▶ **Do this**
Can you repeat word for word the stretch of items from the very start through the line containing "click(x=453, y=41)"?

Items excerpted from a collection:
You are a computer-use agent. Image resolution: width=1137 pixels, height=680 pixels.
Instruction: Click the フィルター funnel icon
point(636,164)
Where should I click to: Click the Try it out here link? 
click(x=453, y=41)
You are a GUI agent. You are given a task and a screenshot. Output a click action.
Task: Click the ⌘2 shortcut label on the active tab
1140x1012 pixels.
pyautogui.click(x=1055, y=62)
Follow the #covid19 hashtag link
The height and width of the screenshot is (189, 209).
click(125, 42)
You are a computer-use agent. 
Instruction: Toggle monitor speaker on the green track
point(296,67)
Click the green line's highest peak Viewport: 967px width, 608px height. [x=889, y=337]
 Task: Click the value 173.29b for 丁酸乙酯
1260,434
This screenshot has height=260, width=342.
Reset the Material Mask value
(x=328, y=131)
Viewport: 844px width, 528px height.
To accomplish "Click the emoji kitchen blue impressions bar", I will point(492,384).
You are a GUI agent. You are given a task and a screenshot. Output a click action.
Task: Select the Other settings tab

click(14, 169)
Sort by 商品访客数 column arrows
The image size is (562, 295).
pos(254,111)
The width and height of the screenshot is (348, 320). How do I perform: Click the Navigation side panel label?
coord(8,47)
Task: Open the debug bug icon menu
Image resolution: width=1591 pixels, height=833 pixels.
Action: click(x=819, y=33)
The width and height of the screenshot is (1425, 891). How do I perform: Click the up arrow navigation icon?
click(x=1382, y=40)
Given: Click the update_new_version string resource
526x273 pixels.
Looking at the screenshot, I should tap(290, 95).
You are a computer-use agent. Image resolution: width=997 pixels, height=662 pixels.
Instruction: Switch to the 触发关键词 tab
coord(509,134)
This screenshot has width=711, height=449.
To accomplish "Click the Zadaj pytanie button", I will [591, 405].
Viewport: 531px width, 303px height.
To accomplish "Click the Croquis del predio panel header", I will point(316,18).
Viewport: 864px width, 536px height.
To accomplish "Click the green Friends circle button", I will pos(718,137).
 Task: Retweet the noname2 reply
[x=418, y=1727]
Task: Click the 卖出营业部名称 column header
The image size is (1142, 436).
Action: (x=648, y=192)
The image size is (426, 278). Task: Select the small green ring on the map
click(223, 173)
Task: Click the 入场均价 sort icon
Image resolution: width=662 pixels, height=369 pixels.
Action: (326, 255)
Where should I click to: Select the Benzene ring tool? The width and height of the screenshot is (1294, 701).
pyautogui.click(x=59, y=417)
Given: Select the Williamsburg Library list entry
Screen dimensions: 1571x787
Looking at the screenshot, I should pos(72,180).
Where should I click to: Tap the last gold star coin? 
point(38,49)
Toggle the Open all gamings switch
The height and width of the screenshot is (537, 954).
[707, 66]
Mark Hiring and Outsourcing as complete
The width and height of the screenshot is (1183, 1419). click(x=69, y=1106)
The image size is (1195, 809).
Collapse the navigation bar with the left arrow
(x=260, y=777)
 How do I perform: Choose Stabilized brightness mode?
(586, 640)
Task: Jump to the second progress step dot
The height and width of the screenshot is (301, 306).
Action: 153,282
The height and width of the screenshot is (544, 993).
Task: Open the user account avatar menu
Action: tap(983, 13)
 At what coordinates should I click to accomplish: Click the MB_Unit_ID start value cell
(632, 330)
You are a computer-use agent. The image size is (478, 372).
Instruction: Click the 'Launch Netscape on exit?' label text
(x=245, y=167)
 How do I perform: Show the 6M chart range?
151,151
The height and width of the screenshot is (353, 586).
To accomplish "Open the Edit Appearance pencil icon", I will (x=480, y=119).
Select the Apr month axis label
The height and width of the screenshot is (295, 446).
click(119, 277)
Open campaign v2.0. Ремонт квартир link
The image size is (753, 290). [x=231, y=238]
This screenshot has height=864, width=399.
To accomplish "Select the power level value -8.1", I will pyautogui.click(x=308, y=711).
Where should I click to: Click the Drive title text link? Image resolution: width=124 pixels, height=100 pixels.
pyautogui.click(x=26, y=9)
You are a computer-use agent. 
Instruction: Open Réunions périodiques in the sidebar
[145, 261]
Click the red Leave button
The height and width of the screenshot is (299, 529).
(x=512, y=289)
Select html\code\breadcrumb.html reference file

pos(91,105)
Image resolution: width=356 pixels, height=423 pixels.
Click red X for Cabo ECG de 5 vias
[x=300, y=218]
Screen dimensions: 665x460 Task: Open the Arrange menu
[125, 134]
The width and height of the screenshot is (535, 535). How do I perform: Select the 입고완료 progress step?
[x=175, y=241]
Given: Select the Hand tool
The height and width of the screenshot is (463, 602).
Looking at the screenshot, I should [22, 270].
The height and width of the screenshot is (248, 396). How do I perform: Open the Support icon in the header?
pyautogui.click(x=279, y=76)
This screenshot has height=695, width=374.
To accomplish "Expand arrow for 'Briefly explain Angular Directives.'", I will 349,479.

▶ **Answer to the task**
You are a computer-use agent. Image resolution: width=1137 pixels, height=680 pixels.
Instruction: Click the フィルター funnel icon
point(636,164)
Where should I click to: Click the Try it out here link? 
click(x=453, y=41)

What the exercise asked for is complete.